RG : Il y eut en Syrie un manque de réalisme dès le début. En février 2012, l’ambassadeur russe à l’ONU, Vitali Tchourkine, avait proposé une transition en Syrie aux trois membres permanents occidentaux du Conseil de sécurité. Ils l’ont refusée en déclarant publiquement que le régime de Bachar el-Assad n’en avait que pour quelques semaines… En Libye, avant le conflit syrien, nous avons cassé le fonctionnement du système de sécurité de l’ONU en allant au-delà du mandat, qui ne prévoyait pas de changement de régime.
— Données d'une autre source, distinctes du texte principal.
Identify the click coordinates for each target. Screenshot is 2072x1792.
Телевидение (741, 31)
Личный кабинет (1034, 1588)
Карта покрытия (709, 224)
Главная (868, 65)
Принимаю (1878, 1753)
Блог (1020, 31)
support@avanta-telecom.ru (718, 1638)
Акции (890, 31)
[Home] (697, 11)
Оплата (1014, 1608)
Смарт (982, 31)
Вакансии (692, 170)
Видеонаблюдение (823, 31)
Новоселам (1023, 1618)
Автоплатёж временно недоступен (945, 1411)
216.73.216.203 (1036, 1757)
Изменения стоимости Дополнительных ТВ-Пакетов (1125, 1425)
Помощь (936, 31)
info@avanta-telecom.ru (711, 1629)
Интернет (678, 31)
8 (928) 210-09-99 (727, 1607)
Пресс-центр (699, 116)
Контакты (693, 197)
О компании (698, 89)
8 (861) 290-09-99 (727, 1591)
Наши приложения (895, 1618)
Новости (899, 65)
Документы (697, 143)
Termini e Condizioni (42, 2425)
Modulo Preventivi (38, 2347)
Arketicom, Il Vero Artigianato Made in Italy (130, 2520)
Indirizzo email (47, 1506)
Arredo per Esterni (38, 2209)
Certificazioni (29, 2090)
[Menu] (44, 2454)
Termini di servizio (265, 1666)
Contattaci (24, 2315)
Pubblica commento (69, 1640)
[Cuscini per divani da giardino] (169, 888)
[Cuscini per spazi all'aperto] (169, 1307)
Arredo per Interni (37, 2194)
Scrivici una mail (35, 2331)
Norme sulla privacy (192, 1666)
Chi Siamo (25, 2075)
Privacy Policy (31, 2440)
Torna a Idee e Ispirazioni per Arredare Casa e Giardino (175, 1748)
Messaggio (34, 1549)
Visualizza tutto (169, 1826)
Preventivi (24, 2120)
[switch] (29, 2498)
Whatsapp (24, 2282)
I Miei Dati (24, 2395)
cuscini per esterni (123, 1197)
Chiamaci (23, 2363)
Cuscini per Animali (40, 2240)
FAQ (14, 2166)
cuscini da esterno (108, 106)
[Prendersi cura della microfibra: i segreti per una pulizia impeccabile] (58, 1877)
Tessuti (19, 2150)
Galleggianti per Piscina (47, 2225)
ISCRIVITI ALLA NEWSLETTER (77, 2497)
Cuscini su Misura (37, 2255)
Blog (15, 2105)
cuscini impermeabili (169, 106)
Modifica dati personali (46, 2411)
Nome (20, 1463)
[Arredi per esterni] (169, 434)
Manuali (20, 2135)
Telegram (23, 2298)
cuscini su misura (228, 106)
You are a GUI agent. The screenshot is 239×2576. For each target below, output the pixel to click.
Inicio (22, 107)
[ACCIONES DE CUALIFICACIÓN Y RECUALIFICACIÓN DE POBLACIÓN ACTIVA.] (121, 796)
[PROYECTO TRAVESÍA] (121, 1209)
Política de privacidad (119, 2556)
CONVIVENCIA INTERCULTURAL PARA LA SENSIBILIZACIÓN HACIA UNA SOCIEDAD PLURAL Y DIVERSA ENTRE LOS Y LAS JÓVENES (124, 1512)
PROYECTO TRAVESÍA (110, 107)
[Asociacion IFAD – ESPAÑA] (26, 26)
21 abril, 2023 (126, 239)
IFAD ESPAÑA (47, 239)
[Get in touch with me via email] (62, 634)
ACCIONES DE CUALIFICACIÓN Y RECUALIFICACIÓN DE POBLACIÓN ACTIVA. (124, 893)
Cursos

Or, c’est l’aviation française qui a tué Kadhafi.
AF : L’ONU, déstabilisée par les Occidentaux lors du conflit libyen, une idée que vous ne devez pas partager…
BHL : C’est une mauvaise plaisanterie ! Ce qui déstabilise, désorganise le fonctionnement de l’ONU, c’est le veto permanent de deux Etats qui se conduisent comme des voyous, la Russie et la Chine. C’est lui, ce veto systématique, qui est à la source de la crise humanitaire sans précédent qui dure depuis sept ans en Syrie. Je disais que l’islamisme nous avait déclaré une guerre des civilisations, mais c’est aussi le cas de la Russie. Je suis patriote. J’aime mon pays. Or, Vladimir Poutine est aujourd’hui l’adversaire de mon pays et des pays amis du mien. Il empoisonne d’anciens espions à Londres. Il finance des partis qui, comme le Front national, sont acharnés à démanteler l’Union européenne. Il trafique nos élections.
RG : Je ne peux pas mettre sur le même plan Daech et la Russie de Poutine. En tant que Français, je n’ai strictement rien à voir avec l’islamisme. En revanche, je suis pénétré de culture russe, du théâtre de Tchekhov, des romans de Dostoïevski, des grandes fresques de Gogol et de Tourgueniev, ce qui ne m’empêche pas de critiquer l’annexion de la Crimée et la guerre du Donbass en Ukraine. Mais je pense qu’il ne faut pas diaboliser les Russes qui ne sont certes pas des démocrates à l’européenne, mais qui sont moins une autocratie que la Chine.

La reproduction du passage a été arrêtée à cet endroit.